_WORK TO COMPLETE_
Read the entries below and pull out each line with the string "will".

───── DATA IN THIS EXERCISE ─────

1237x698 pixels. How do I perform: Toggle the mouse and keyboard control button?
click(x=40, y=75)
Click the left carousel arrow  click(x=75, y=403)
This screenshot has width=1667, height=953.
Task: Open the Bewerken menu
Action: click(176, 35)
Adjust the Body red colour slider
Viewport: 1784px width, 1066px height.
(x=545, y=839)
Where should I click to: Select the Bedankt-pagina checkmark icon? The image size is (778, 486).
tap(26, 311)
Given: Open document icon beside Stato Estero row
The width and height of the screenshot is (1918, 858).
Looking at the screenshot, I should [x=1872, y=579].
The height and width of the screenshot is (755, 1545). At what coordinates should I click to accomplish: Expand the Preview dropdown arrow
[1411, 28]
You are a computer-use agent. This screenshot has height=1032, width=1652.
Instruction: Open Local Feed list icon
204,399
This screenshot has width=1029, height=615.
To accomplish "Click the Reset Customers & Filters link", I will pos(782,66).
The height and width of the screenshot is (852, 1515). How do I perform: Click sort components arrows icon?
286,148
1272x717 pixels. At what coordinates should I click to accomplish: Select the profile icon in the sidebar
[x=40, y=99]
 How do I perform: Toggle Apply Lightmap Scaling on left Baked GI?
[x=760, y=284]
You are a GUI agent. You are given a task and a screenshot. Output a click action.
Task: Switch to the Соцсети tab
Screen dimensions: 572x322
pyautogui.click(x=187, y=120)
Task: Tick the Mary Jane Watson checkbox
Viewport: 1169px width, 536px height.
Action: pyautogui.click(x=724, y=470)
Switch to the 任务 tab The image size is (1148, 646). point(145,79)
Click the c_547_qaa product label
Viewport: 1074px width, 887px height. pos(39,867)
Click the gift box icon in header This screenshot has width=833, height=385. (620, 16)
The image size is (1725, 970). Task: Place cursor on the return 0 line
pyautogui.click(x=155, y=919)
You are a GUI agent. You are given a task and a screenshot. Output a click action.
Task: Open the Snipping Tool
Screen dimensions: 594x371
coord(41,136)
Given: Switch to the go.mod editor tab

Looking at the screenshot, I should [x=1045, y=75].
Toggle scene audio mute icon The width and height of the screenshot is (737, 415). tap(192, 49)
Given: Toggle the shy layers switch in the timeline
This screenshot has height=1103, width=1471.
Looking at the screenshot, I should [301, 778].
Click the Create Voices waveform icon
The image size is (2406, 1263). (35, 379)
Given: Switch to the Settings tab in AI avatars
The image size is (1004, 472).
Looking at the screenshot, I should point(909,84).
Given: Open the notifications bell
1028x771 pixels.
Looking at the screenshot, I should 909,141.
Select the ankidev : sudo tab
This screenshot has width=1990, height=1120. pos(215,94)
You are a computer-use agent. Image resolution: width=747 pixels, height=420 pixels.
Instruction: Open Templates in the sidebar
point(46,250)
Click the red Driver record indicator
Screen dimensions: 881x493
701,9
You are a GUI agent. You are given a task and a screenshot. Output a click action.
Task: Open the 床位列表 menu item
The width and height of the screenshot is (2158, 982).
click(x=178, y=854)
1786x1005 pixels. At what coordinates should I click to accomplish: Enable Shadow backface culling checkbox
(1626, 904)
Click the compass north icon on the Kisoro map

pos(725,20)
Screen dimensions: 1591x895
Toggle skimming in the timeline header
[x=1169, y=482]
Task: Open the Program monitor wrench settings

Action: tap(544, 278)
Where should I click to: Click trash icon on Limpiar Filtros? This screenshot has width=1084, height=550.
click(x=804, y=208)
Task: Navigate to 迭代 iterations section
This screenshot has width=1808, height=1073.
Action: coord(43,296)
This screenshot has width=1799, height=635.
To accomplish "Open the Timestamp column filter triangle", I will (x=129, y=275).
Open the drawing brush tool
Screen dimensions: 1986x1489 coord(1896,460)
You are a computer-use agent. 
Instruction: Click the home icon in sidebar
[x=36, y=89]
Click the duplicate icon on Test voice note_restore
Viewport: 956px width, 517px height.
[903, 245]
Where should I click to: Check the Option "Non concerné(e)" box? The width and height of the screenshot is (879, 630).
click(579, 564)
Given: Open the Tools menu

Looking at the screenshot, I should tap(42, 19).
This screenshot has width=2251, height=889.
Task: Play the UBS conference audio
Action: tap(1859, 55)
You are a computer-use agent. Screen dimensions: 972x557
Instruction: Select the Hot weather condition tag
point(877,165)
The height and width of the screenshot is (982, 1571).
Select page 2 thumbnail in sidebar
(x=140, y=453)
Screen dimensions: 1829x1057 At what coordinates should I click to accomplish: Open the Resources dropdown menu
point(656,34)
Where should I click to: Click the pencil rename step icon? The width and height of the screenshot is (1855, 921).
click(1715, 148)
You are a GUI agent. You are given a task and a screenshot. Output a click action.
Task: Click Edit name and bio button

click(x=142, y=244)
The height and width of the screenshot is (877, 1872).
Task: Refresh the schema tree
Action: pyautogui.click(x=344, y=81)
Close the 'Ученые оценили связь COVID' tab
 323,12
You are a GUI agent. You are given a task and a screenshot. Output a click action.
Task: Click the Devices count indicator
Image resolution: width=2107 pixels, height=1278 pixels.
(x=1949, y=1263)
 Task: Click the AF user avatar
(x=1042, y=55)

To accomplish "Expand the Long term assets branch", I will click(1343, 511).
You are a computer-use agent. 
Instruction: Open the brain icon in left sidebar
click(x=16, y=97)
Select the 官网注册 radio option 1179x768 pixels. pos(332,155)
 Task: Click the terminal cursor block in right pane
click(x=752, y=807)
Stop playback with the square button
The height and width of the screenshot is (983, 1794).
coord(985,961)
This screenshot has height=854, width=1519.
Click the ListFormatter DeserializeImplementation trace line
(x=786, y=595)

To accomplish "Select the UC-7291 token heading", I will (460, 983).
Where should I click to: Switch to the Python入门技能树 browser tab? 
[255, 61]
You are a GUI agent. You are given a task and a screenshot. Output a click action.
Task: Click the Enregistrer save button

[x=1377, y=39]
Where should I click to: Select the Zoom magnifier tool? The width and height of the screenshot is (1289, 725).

─────

_RESPONSE FOR THIS EXERCISE_
To accomplish "Click the Reset Customers & Filters link", I will pos(782,66).
To accomplish "Open the Timestamp column filter triangle", I will (x=129, y=275).
To accomplish "Expand the Long term assets branch", I will click(1343, 511).
To accomplish "Select the UC-7291 token heading", I will (460, 983).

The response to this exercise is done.